Collected data
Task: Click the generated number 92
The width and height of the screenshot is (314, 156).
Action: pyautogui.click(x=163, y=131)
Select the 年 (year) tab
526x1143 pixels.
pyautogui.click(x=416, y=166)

PROBLEM DETAILS
Copy out every line of the data above, exactly as given.

RESPONSE TO THE EXERCISE
Task: Click the generated number 92
The width and height of the screenshot is (314, 156).
Action: pyautogui.click(x=163, y=131)
Select the 年 (year) tab
526x1143 pixels.
pyautogui.click(x=416, y=166)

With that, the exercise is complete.